Your slogan is that you create slots with a German accent. Can you tell us more about this?
Germany is our market. It’s where we live and work, and also the market we serve. Of course, we would have liked the regulations that came into force last year to be different. But as is so often the case in life, there are opportunities out there.
The German market is large and remains so, despite the adversities. It is the second or third largest market in Europe. And it’s also a particular market in terms of gaming habits and tastes, which we understand well thanks to our years of experience, both on land and online. It’s our “German accent”: from the market, for the market!
We produce games with mechanics, features and math that we know German gamers love. But we also like to take a fresh and modern approach beyond our great graphics. Because this is the second level of our German accent: we want to represent what “Made in Germany” stands for in the best sense: quality, technology and reliability. And, of course, the famous measurement of the absence of humor”.

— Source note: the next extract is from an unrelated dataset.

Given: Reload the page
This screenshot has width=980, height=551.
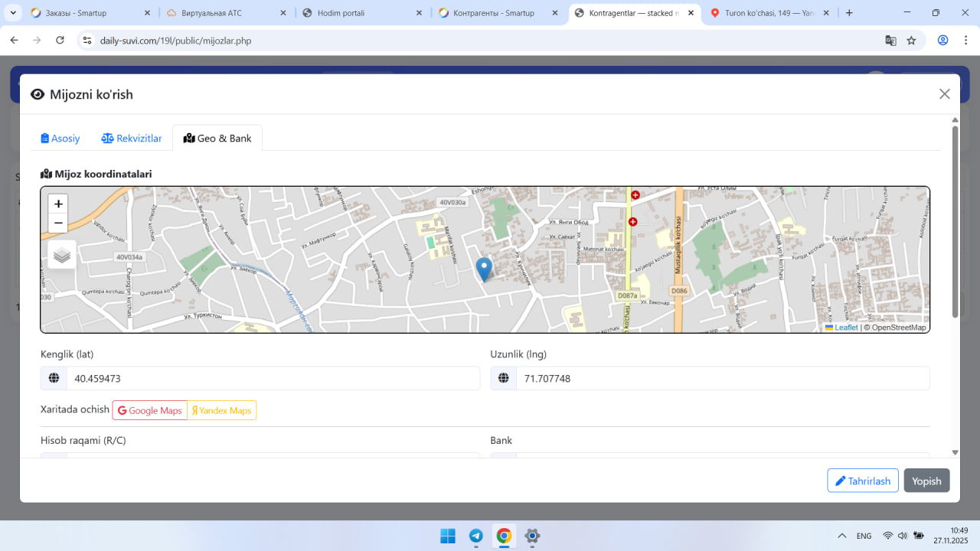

What makes content the best performer in the German market? What themes/features/etc are players attracted to?
Quality works everywhere, of course, and no matter where it comes from. That’s why we don’t limit ourselves to the German market. We know that features that work particularly well in Germany also find followers in the Nordic or Asian markets.
Of course, there are the essential classics that belong in every wallet: good fruit games, ancient Egyptian-themed slots, and more. But to stop there would be too simplistic.

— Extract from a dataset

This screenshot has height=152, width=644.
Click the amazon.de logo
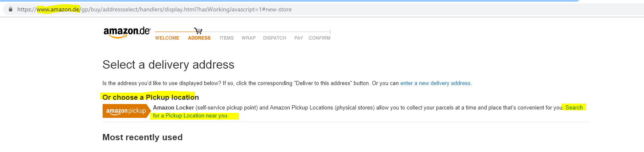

Hold & Respin is definitely a feature that we think was a real game-changer after our first such release, “Total Eclipse”, and we want to explore variations of it.
We’ve dedicated ourselves to some German themes and myths, stories that haven’t been told hundreds of times by game designers. But we don’t want to ignore classic themes and myths, like Norse gods, for example. We want to work internationally.

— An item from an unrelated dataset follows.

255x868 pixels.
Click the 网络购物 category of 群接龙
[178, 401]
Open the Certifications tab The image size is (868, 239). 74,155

How do you add the unmistakable German humor to your games and your studio’s brand?
Is there a German sense of humor? Or in other words, is there humor in Germany? We prefer to leave the answer to the readers, but let’s just say this: our industry in general, but also the German regulations in particular, can only be supported with a good dose of humor. Failing that, German beer always helps.
Has the regulation had a negative impact on the German market? How can operators adapt?
For us, the regulations certainly did not make it easier to enter the market as a new supplier. But as we are also aiming beyond the German market, we remain very optimistic. The settlement was positive for us as not all games available on the international market could simply be offered as is in Germany. But the demand from the German market is still high, so it is important to know the needs of the players and to be able to serve them specifically. Simply lowering the RTP will not be enough.
Thanks to our many years of experience, we can meet these needs, from themes and game mechanics to the quality requirement. And the list of our partners, such as Relax, Pariplay and United Remote, bears witness to this.
Do you have projects outside the German market?
As I said, although we have to start somewhere, we thought beyond Germany from the start. And our success in other markets is proof of that. It would be presumptuous to go up against the German car industry just yet. But if we did, we’d rather be Porsche than VW.
What lessons did you learn in Germany that will help you succeed elsewhere?
Always expect the unexpected, especially when it comes to regulations. And on the same subject, if you can do it here, you can do it anywhere. And finally, not everything has to make sense, but you have to know how to go about it.